! This is currently under heavy construction !
! expect breaking changes !This project provides a comprehensive and enriched dataset of Members of the European Parliament (MEPs). It aggregates data from various sources, including the official European Parliament API, HowTheyVote.eu, and custom scraping for social media profiles, to create a unified and easy-to-use dataset.
The primary goal is to simplify the process of working with MEP data for researchers, journalists, and developers.
- Data Aggregation: Combines data from a base CSV with detailed information from the EU Parliament's API.
- Data Enrichment: Adds social media profiles (e.g., Twitter, Facebook, Instagram) for each MEP by scraping their official pages.
- Multiple Export Formats: Exports the final, enriched dataset into CSV, JSON, TSV, and Excel (.xlsx) formats.
- Efficient Setup: Uses
uvfor fast and straightforward dependency management. - Modular Structure: The code is organized into distinct modules for downloading, wrangling, and exporting data.
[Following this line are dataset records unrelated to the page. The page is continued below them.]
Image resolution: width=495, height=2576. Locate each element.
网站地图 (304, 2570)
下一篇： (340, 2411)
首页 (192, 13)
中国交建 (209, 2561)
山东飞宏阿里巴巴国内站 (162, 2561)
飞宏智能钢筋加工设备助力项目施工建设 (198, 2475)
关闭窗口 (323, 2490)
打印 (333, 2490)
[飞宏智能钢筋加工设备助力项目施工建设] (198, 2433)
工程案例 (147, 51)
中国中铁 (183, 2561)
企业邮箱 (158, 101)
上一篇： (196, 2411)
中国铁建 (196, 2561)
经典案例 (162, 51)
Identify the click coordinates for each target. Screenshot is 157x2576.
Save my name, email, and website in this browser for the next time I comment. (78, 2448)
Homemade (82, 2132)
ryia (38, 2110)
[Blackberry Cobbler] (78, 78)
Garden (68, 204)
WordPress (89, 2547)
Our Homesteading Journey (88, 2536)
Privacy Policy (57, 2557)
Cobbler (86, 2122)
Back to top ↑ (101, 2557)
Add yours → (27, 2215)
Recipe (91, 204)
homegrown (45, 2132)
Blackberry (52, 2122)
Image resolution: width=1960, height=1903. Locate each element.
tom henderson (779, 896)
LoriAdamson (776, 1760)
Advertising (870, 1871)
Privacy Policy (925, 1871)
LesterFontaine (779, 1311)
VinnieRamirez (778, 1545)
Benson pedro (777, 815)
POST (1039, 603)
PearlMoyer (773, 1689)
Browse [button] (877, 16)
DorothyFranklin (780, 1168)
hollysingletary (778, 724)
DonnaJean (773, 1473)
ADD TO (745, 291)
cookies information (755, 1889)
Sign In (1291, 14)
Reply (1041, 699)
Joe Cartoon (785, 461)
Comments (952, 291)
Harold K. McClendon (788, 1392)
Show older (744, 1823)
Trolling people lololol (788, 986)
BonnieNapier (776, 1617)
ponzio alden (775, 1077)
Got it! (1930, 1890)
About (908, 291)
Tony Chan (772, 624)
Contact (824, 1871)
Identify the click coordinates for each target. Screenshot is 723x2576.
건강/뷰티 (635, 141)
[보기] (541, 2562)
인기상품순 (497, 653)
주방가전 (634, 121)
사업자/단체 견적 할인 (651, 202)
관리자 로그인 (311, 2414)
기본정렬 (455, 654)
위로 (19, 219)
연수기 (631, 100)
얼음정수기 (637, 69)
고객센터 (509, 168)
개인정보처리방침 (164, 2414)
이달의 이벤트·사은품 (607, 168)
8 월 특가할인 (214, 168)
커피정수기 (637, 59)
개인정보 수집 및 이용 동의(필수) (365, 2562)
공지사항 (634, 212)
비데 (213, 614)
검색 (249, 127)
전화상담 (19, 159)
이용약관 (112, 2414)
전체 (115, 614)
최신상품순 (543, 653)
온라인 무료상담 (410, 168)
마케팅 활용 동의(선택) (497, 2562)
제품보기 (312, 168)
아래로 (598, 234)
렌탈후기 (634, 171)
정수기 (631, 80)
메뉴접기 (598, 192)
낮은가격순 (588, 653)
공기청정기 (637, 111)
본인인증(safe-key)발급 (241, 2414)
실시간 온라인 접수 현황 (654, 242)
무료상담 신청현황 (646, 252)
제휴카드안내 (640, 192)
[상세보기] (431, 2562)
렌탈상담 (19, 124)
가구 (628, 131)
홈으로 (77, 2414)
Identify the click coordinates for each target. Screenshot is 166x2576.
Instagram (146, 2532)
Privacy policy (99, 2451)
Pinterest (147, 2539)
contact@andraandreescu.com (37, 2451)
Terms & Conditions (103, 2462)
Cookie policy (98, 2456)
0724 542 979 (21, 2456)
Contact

This project uses uv for package and environment management.
- Python 3.11 or higher.
uvinstalled. You can install it withpip install uv.
-
Clone the repository:
git clone git@github.com:Paul-Elvis-Otto/mep-list.git cd mep-list -
Create a virtual environment and install dependencies:
uv sync
-
Run the main pipeline: This single command will execute the entire data aggregation and enrichment process.
uv run main.py
Upon successful execution, the final datasets will be available in the ./export_data/ directory.
main.py: The main script that orchestrates the entire data processing pipeline.input_data/: Stores the raw data downloaded from various sources, including the initial CSV and individual MEP JSON files.data_tmp/: A temporary directory for intermediate data files, such as the enriched CSV before social media scraping.export_data/: The output directory where the final, enriched datasets are saved in various formats.src/: Contains the source code for the project, likely organized into sub-packages likemep_downloadandmep_list.pyproject.toml: The project definition file, containing metadata and dependencies.
- Base Data:
members.csv.gzfrom HowTheyVote/data GitHub releases. - MEP Details: Official European Parliament API.
- Social Media: Scraped from the official MEP profile pages on the European Parliament website.